La Russie regrette la levée par l'Union européenne (UE) de l'embargo sur les livraisons d'armes aux rebelles syriens. Cette décision porte un "préjudice direct" aux efforts pour une conférence internationale, a déclaré mardi la diplomatie russe. Les rebelles syriens estiment eux que cette initiative est insuffisante et arrive trop tard.

La levée de l'embargo va dans le sens de la Grande-Bretagne et de la France. Réunis à Bruxelles, les chefs de la diplomatie des Vingt-Sept n'ont pu se mettre d'accord sur l'avenir de leur embargo, qui expire le 1er juin.
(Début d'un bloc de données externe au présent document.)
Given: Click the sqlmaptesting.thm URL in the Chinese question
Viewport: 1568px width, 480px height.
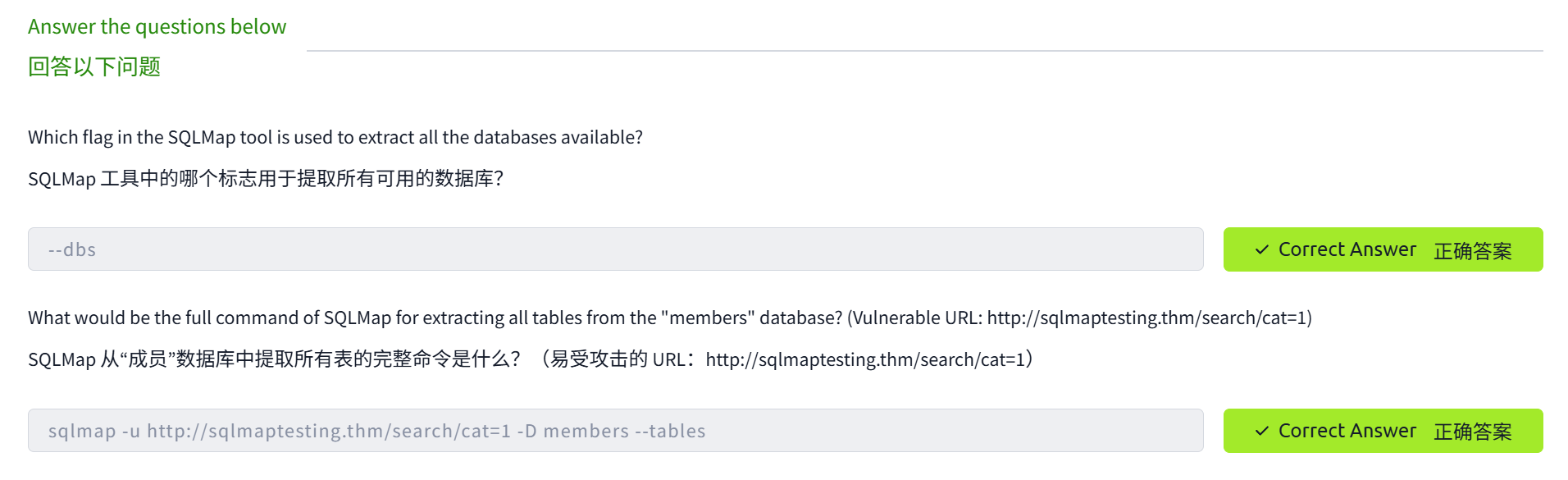Looking at the screenshot, I should tap(864, 359).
De fait, cet échec autorise les Etats membres de l'UE à livrer des armes aux rebelles syriens. La France et la Grande-Bretagne sont les seuls Etats de l'Union européenne (UE) à réclamer depuis plusieurs mois la possibilité de fournir des armes aux forces de l'opposition modérée. Ils se sont engagées à ne pas leur fourni d'armes pour l'instant.

"Bonne décision"

"C'est le résultat que souhaitait la Grande-Bretagne". Il s'agit "de la bonne décision", car elle "envoie un message très fort de l'Europe au régime d'Assad", a déclaré le chef de la diplomatie britannique William Hague.

"On aurait voulu qu'elle soit prise plus tôt. (...) On espère que ce sera une décision effective et non pas des paroles", a ajouté un porte-parole du commandement militaire supérieur de l'Armée syrienne libre (ASL), principale formation de la coalition.

Pas d'armes envoyées dans l'immédiat

M. Hague a toutefois affirmé que son pays n'avait pas l'intention d'envoyer "dans l'immédiat" des armes aux rebelles. La levée de l'embargo "nous donne la possibilité de le faire si la situation se détériore".

Le reste des sanctions, qui vise des personnalités et des entités du régime, et comprend aussi une série de mesures commerciales et financières, a été prolongé pour une durée de douze mois.

L'UE réexaminera à la lumière notamment des résultats de la conférence Genève-2 prévue en juin et initiée par les Etats-Unis et la Russie.

La décision de l'UE de ne pas prolonger l'embargo sur les armes n'a pas de conséquences sur la pratique en matière d'exportation de matériel de guerre de la Suisse. Ni la livraison directe aux rebelles syriens ni l'exportation d'armes par l'intermédiaire de pays tiers ne sont elles des scénarios possibles.